Yesterday was a terrible day.

[...] At night I hardly slept and was depressed. I just now found the prescriptions[141] in my diary, looked them over and began to feel better; to separate one’s true “self” from that which is offended and vexed, to remember that this is no hindrance, no accidental unpleasantness, but the very work predestined me, and above all to know that if I have a dislike for any one, then as long as there is that dislike in me—then I am the guilty one. And as soon as you know you are guilty, you feel better.

To-day, lying on the bed, I thought about love towards God ... I wish I could say, the love of God, i.e., divine love—that the first and principal commandment is divine love, but that the other resembling it and flowing from it, especially flowing from it, is the love for neighbour.

Yesterday I wrote 18 pages of introduction to Art.[142]

It is wrong to say of a work of art, “You don’t yet understand it.” If I don’t understand it, that means that the work of art is poor, because its task is in making understandable that which is not understandable.

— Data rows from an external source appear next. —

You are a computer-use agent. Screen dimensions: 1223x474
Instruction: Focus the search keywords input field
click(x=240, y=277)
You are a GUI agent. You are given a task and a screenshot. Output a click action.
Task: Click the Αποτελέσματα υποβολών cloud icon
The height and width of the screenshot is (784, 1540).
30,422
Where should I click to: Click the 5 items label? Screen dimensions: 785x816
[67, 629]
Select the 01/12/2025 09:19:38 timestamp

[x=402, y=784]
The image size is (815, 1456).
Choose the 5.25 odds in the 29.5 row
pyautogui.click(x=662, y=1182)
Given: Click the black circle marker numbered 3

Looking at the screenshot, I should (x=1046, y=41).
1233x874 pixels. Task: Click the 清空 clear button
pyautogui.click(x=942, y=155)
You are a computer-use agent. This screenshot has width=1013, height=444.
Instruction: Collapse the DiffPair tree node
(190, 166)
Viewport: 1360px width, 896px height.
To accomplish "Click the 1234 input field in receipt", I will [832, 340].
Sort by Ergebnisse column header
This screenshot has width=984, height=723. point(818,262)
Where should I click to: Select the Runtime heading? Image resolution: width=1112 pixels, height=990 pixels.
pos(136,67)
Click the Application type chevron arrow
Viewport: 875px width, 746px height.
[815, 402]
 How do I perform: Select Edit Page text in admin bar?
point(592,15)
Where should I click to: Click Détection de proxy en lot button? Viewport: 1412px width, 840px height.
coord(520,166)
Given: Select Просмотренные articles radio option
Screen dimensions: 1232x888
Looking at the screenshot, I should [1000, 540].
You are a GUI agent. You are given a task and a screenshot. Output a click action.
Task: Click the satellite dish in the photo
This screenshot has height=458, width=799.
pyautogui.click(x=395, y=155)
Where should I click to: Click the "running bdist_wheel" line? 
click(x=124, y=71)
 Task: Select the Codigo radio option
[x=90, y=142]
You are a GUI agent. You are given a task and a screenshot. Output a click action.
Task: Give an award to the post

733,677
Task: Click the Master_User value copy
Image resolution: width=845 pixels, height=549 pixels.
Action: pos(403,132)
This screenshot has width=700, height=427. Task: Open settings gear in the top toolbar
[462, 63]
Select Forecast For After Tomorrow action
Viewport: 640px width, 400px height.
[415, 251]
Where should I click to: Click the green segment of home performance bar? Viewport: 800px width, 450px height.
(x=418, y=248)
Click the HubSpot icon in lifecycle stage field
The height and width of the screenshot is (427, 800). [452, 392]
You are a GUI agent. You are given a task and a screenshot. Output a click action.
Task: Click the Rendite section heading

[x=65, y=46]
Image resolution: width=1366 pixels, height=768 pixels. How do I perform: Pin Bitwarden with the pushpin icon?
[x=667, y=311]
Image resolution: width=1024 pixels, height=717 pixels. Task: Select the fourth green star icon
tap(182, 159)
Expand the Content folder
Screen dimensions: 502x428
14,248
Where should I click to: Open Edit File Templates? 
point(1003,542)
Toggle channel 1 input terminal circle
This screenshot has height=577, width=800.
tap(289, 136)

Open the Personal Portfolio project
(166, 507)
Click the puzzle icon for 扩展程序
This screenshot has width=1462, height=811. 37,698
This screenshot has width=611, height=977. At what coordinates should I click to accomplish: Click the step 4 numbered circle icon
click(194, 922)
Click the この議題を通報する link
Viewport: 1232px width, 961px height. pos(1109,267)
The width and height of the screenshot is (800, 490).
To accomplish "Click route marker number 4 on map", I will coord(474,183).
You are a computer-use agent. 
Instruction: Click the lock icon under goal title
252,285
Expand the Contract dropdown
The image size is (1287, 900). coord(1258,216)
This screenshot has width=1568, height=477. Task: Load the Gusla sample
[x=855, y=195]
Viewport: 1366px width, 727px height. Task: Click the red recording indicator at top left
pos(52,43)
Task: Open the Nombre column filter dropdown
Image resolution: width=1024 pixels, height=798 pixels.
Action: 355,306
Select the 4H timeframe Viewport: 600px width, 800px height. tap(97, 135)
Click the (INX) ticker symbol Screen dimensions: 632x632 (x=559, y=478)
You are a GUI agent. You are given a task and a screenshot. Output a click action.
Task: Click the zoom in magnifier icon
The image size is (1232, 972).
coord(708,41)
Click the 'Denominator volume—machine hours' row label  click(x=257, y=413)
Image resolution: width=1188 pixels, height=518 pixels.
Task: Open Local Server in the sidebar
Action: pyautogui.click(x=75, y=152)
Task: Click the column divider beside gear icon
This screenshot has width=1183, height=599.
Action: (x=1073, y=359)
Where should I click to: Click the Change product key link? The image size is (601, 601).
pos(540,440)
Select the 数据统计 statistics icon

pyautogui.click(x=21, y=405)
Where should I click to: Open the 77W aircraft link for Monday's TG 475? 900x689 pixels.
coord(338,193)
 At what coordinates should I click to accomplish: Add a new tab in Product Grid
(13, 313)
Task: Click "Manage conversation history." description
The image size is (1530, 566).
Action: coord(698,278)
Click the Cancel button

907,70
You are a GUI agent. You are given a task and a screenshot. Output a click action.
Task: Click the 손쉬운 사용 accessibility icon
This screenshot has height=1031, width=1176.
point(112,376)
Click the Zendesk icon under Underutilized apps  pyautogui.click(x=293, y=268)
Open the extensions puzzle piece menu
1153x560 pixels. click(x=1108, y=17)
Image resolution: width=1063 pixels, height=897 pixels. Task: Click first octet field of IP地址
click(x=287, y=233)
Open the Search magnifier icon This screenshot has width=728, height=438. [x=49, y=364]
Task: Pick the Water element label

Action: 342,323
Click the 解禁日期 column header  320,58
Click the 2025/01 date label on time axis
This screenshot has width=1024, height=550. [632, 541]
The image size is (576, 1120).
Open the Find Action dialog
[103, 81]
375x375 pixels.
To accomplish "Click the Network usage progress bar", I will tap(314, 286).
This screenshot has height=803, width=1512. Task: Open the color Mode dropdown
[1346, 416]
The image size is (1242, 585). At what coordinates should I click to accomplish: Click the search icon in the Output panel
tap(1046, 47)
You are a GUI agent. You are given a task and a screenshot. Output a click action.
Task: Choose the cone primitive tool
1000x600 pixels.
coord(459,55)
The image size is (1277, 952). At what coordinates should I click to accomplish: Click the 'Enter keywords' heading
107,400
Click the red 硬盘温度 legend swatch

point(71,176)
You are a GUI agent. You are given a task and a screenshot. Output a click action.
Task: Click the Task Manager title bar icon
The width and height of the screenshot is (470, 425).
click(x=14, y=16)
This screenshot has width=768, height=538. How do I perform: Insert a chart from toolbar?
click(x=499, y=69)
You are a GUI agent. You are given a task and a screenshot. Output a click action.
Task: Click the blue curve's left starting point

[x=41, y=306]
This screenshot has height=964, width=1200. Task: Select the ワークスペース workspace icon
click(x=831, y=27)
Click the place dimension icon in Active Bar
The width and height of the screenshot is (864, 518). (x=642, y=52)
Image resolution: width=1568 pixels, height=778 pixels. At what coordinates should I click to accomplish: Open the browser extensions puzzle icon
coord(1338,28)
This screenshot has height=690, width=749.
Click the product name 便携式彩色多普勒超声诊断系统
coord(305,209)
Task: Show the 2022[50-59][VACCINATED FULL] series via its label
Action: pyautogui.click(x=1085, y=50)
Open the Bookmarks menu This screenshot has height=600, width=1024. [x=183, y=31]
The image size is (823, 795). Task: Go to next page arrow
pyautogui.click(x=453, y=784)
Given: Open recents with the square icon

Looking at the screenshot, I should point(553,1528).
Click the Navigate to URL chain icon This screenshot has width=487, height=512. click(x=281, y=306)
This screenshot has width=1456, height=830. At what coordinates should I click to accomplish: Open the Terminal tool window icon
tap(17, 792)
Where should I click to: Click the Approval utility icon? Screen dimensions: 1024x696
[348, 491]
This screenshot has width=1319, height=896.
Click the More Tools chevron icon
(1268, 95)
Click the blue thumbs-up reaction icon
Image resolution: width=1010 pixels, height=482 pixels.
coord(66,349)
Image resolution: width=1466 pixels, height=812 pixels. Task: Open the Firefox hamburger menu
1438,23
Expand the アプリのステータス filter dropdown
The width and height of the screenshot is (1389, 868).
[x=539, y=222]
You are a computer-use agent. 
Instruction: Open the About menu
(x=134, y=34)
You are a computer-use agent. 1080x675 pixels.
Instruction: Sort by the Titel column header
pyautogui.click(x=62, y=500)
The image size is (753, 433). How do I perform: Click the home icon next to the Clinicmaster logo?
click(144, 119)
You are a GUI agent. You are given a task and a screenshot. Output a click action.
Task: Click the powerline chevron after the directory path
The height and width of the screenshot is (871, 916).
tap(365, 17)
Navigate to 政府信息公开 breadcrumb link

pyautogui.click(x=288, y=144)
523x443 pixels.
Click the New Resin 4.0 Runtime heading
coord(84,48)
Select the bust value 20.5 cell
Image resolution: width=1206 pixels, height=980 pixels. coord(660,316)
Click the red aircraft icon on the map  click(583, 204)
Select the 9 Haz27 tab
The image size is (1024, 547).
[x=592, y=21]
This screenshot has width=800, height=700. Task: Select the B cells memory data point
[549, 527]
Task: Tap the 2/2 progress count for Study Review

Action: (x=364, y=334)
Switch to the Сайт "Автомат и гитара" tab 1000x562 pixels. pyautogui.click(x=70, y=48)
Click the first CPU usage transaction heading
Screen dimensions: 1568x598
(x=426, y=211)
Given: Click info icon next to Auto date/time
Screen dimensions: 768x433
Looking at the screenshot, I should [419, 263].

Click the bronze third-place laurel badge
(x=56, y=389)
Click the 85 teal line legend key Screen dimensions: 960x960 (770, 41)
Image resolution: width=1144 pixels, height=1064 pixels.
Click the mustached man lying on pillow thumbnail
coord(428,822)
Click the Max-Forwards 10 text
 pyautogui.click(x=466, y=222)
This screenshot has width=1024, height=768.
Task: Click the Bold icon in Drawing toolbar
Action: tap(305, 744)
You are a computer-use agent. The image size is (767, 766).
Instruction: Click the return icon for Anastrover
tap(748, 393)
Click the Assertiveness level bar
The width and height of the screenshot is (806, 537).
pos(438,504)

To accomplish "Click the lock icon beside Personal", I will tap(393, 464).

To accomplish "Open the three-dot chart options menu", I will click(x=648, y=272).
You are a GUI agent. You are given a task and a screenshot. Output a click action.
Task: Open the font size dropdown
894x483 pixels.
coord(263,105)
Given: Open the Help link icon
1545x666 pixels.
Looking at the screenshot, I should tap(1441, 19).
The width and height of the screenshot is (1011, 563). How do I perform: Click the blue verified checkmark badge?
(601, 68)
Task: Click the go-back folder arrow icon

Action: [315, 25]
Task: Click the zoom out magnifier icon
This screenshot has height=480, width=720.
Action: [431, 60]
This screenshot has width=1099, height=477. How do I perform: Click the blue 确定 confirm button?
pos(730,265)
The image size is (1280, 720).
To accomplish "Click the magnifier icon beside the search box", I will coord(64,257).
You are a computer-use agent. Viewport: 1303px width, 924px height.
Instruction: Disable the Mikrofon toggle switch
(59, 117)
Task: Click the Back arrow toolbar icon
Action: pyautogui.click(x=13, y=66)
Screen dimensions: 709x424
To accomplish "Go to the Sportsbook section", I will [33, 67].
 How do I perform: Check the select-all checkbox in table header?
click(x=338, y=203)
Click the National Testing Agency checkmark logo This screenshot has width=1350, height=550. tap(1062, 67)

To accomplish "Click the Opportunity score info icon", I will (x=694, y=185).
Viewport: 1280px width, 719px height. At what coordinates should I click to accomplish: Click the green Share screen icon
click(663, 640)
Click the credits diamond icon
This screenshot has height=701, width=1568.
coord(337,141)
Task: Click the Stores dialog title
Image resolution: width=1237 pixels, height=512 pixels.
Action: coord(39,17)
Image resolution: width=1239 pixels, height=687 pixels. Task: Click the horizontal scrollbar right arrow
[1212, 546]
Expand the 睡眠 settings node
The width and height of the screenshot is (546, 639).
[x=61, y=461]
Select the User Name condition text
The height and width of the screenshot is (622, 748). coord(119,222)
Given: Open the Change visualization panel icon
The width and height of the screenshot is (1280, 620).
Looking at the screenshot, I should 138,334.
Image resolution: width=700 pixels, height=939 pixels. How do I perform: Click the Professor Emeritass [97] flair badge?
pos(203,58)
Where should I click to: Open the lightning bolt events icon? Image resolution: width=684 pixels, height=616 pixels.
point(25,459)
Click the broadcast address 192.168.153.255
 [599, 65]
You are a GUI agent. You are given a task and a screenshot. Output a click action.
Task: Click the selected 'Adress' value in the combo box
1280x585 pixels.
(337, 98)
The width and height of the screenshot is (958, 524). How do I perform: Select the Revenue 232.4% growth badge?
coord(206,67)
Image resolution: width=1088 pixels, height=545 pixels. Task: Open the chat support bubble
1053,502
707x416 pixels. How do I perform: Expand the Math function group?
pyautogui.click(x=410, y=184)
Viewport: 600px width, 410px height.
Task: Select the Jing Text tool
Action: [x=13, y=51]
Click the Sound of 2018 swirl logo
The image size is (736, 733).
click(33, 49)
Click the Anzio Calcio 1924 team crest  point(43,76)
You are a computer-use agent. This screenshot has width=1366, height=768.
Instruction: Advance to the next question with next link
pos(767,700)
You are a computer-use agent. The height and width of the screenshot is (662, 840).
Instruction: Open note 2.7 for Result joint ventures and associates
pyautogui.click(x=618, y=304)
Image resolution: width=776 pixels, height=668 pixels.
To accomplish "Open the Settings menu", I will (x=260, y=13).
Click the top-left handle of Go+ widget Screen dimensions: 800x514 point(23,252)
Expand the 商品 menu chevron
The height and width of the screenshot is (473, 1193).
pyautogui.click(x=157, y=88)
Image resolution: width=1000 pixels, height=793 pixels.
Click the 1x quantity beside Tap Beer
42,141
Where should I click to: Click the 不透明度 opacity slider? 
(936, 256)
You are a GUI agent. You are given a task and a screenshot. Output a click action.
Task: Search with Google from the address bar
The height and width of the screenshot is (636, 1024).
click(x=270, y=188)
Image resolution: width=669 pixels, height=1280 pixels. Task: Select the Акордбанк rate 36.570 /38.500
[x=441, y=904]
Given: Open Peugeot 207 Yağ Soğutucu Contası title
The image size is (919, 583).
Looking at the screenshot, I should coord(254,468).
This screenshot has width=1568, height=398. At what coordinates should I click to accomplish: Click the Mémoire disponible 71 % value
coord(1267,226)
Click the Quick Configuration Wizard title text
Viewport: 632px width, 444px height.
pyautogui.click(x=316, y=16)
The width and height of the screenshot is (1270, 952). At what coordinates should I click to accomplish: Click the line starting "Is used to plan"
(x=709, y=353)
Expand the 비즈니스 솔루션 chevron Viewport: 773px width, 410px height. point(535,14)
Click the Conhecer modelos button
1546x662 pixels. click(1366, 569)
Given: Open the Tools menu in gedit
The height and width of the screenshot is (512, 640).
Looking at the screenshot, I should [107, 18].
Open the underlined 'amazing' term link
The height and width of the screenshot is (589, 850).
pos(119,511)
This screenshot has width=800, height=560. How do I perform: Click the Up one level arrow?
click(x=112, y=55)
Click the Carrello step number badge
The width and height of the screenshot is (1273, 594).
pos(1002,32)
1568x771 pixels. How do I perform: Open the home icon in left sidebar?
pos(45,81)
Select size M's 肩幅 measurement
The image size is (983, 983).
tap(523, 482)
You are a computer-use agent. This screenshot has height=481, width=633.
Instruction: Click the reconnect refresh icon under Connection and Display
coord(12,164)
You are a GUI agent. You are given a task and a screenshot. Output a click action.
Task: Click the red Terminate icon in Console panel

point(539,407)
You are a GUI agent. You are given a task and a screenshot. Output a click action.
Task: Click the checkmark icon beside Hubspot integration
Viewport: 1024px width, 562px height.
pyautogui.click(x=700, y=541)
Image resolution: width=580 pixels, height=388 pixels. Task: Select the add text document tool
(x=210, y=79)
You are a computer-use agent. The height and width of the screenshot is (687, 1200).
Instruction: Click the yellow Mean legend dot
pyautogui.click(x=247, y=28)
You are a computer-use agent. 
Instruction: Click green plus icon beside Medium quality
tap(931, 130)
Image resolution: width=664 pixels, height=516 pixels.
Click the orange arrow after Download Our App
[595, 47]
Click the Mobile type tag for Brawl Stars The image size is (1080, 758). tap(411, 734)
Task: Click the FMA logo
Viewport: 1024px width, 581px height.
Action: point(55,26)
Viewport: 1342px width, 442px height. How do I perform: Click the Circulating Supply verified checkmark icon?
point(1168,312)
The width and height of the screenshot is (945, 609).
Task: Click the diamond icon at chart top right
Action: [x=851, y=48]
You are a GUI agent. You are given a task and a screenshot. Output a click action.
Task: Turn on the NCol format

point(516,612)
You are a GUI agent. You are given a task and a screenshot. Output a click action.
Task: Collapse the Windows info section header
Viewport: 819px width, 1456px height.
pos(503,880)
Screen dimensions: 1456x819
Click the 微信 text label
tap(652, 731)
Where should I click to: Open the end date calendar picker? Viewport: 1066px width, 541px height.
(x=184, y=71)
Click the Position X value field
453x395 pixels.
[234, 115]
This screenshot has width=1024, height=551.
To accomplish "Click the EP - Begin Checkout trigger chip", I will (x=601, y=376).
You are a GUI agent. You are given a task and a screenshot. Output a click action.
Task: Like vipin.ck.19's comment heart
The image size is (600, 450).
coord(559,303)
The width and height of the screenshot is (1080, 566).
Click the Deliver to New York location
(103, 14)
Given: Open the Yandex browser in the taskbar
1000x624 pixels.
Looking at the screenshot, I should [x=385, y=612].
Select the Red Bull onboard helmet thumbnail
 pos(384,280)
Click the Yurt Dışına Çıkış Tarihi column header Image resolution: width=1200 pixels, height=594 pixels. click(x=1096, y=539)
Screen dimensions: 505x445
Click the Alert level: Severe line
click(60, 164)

November 6. Y. P. If I live.

November 6. Y. P.

Am alive. It is the third day that I continue to write on art. It seems to me it is good. At least I am writing willingly and easily.

... Have received a good letter from Vanderveer. Wrote another letter to the commander of the battalion in the Caucasus. Chertkov sent me his copy of a similar letter.

To-day I rode horseback to Tula. A marvellous day and night. I am just now going to take a walk to meet the girls.